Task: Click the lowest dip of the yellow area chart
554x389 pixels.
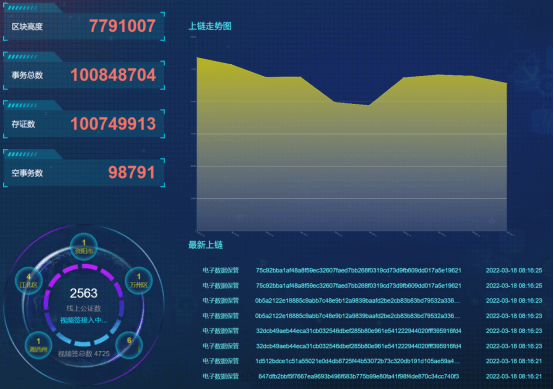Action: point(369,105)
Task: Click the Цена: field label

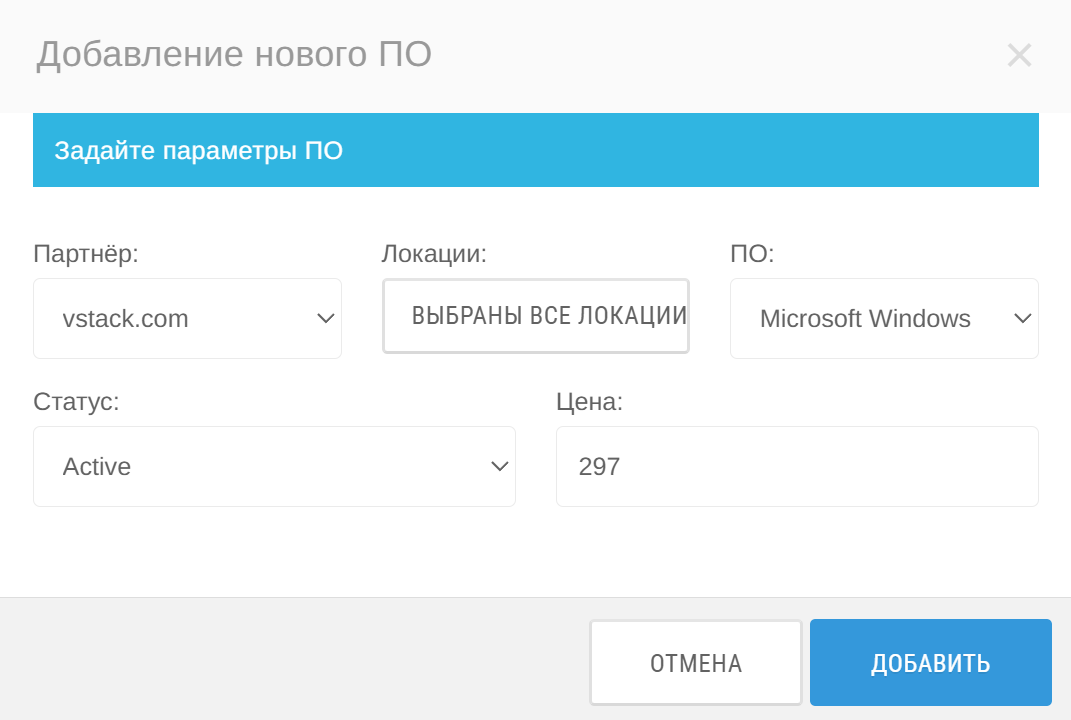Action: tap(589, 402)
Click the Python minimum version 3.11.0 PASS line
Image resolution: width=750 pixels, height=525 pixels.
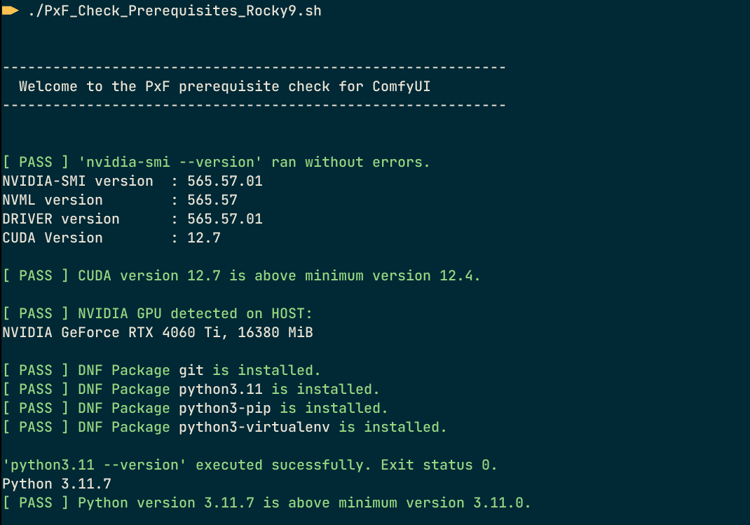click(x=266, y=503)
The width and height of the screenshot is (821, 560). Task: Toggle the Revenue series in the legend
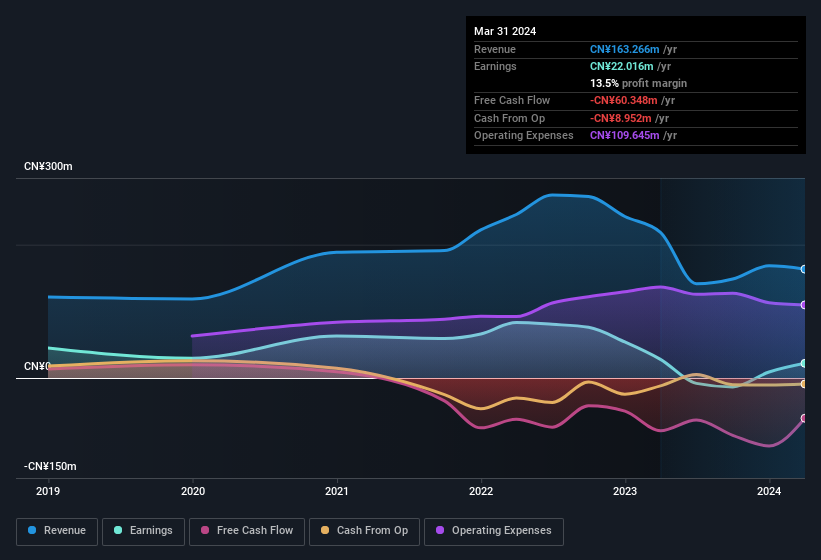pos(58,531)
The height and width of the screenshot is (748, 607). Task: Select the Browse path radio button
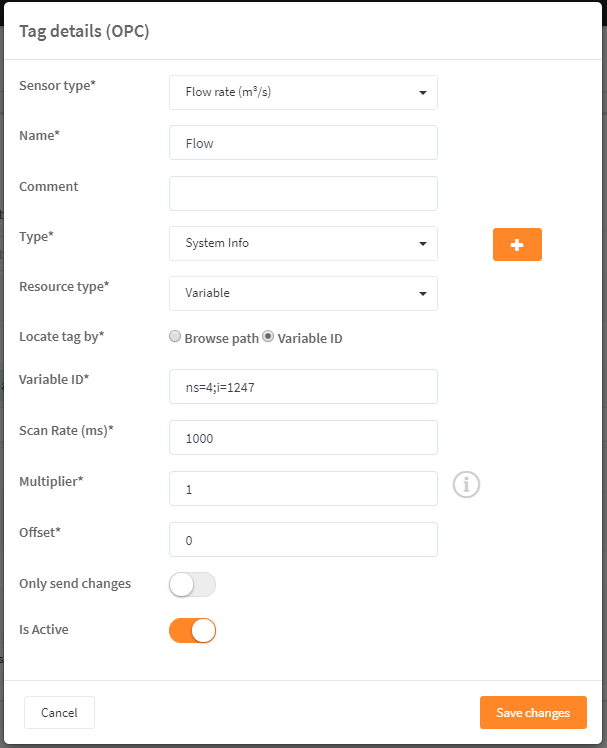point(175,336)
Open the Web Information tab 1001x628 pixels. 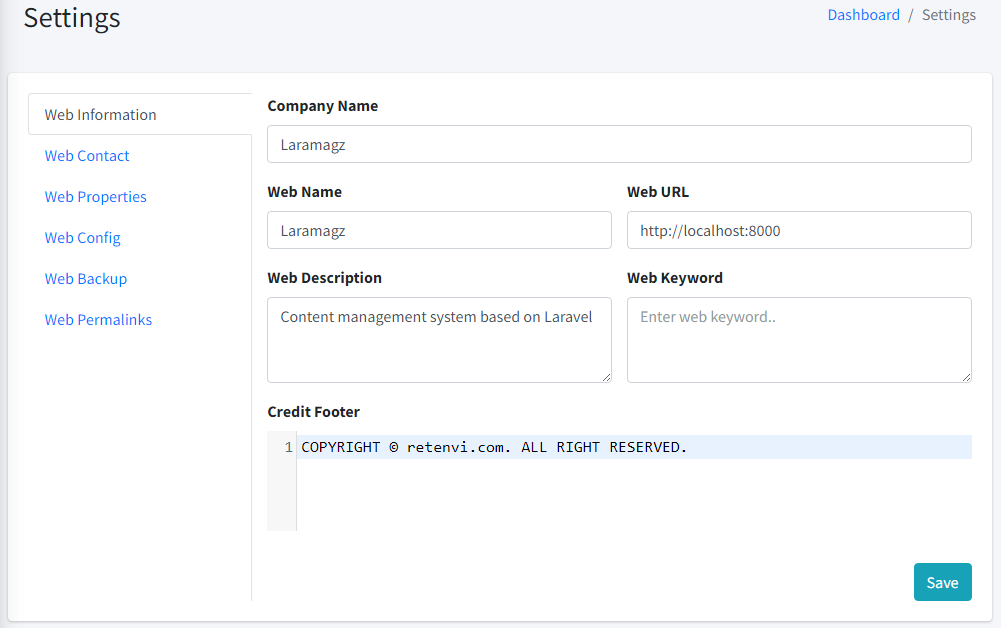(x=101, y=115)
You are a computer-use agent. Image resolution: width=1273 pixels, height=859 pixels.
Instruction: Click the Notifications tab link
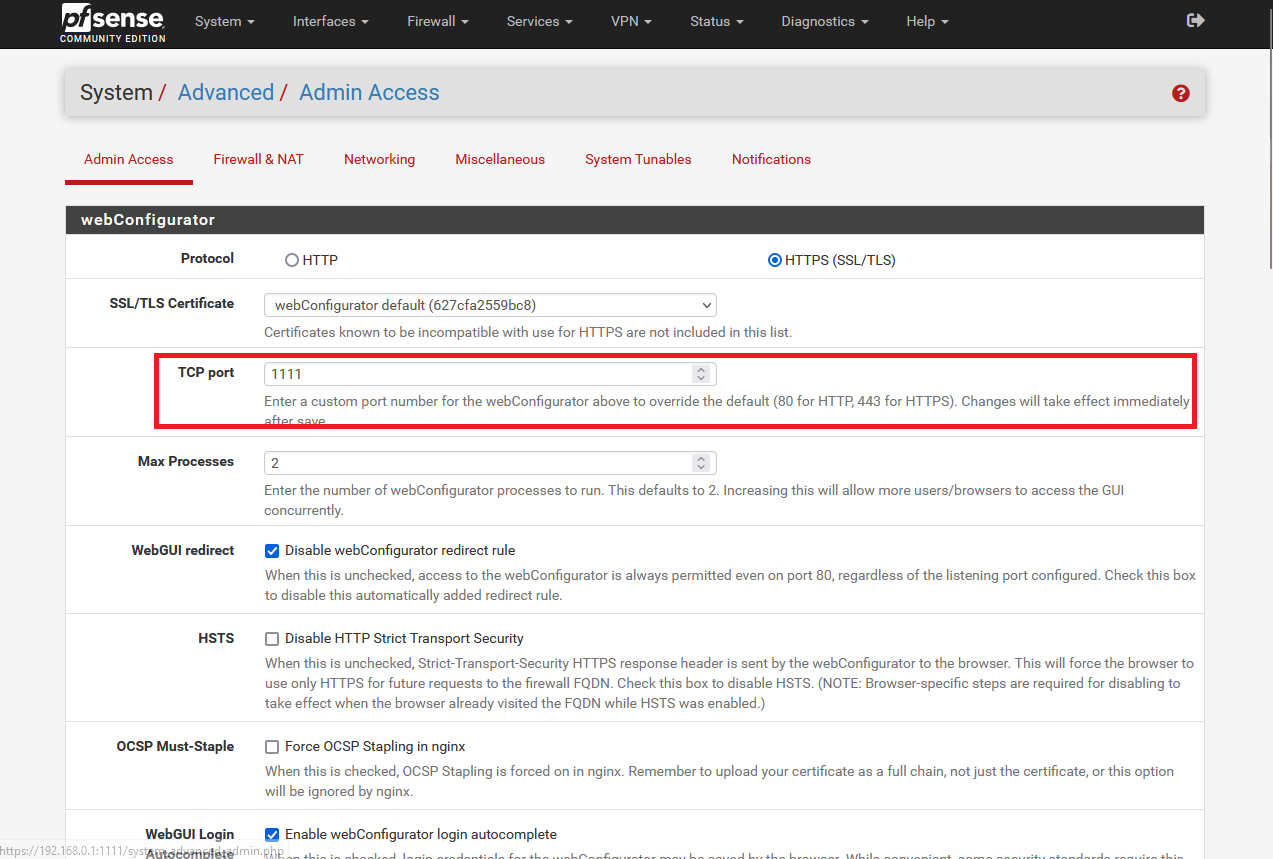coord(771,159)
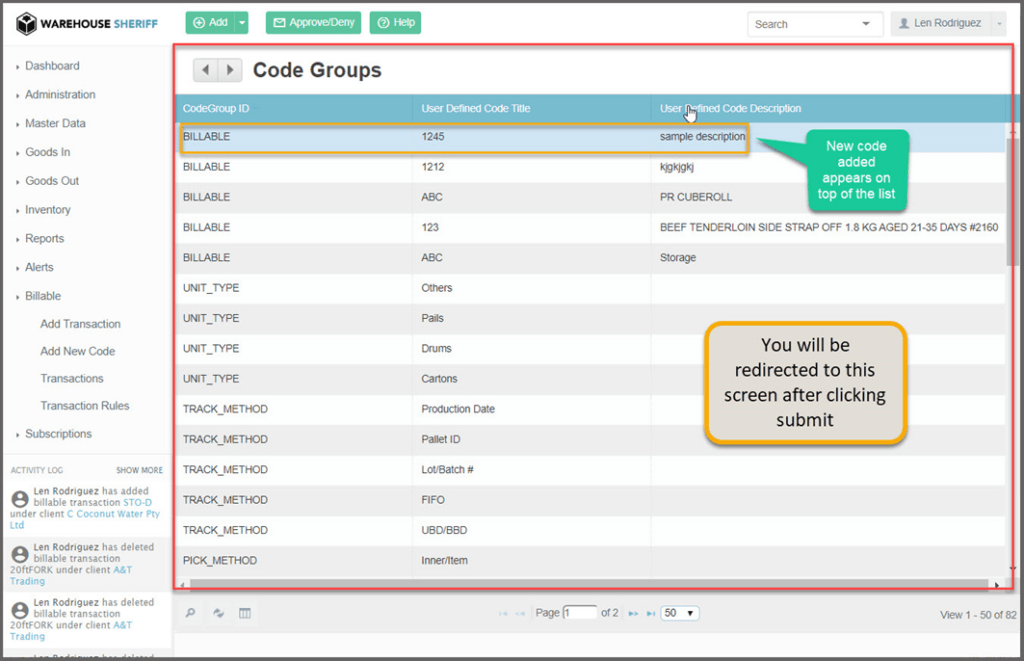Expand the Len Rodriguez user menu
This screenshot has height=661, width=1024.
[948, 23]
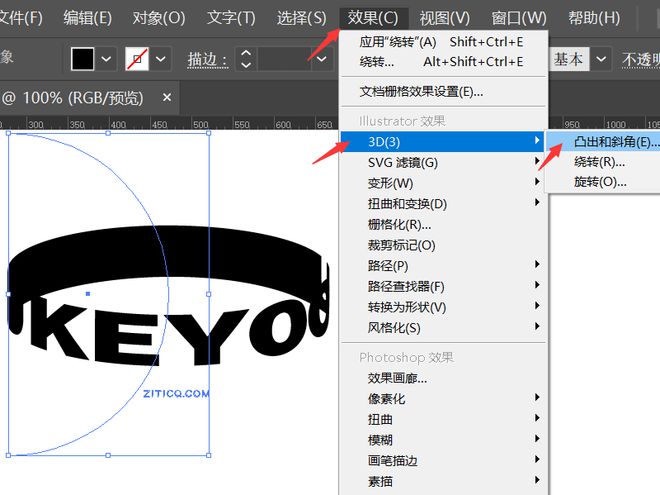Screen dimensions: 660x495
Task: Expand the 基本 brush style dropdown
Action: click(x=601, y=59)
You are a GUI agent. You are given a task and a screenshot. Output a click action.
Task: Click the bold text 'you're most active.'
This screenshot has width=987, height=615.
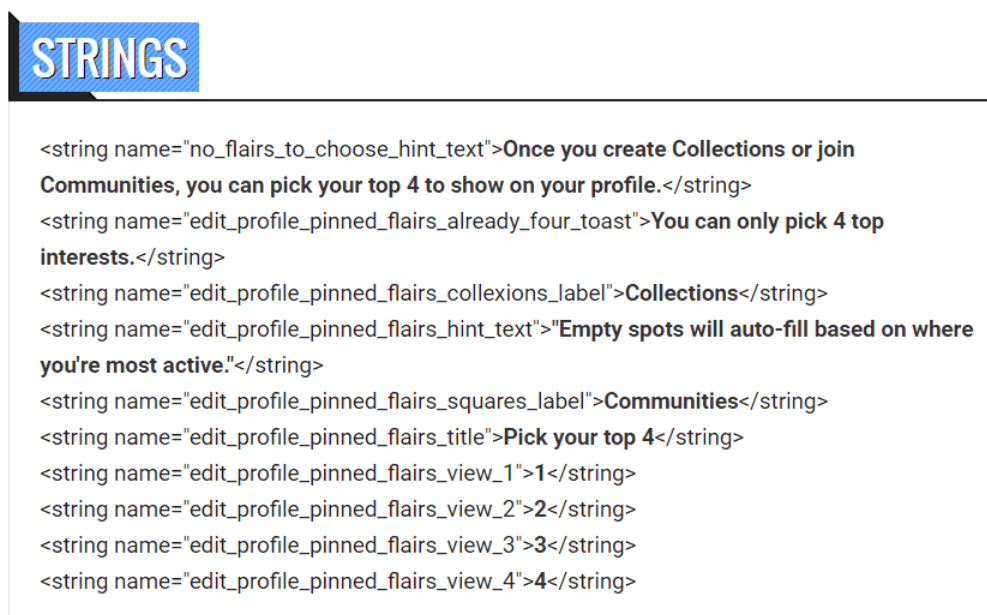pyautogui.click(x=136, y=366)
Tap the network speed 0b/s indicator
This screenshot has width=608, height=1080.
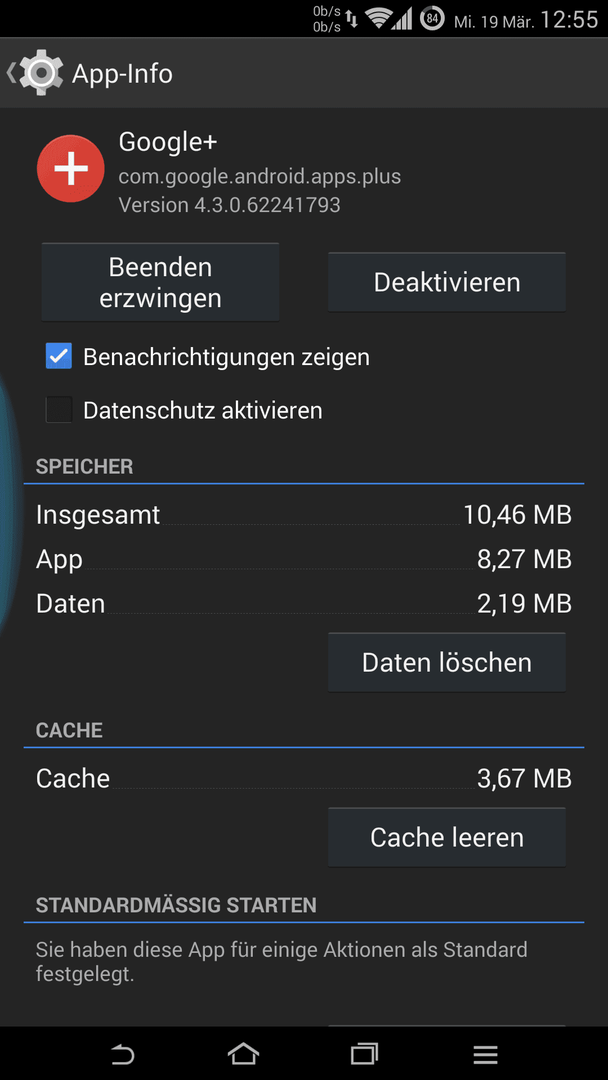(x=327, y=19)
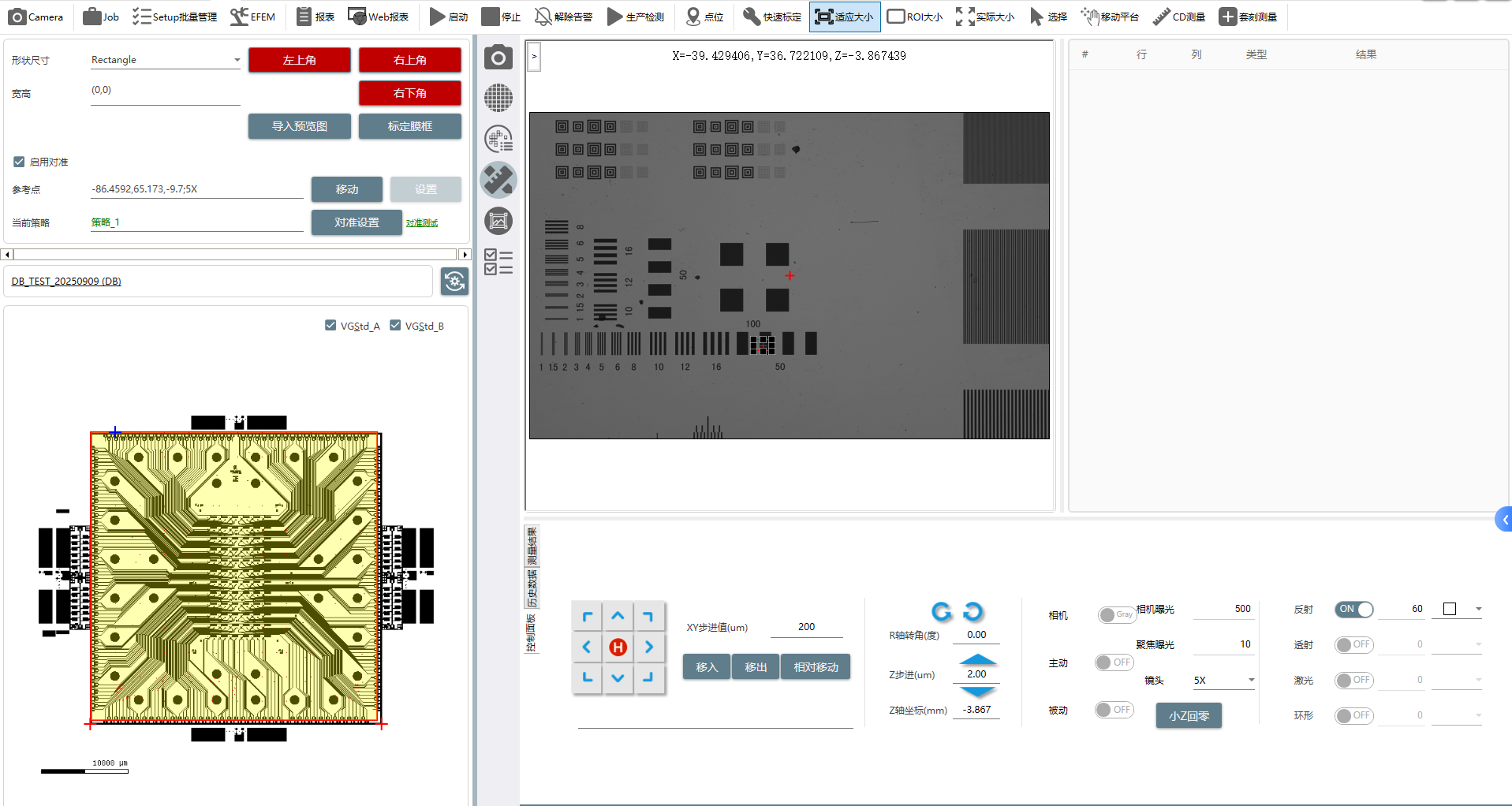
==================================================
» **Task description**
Your answer must be exactly the lines from the one with "Task: Click the bold" through the final line of the data, with no pictures in it.

» **Problem solution**
Task: Click the bold text 'you're most active.'
This screenshot has width=987, height=615.
pyautogui.click(x=136, y=366)
Tap the network speed 0b/s indicator
This screenshot has width=608, height=1080.
(x=327, y=19)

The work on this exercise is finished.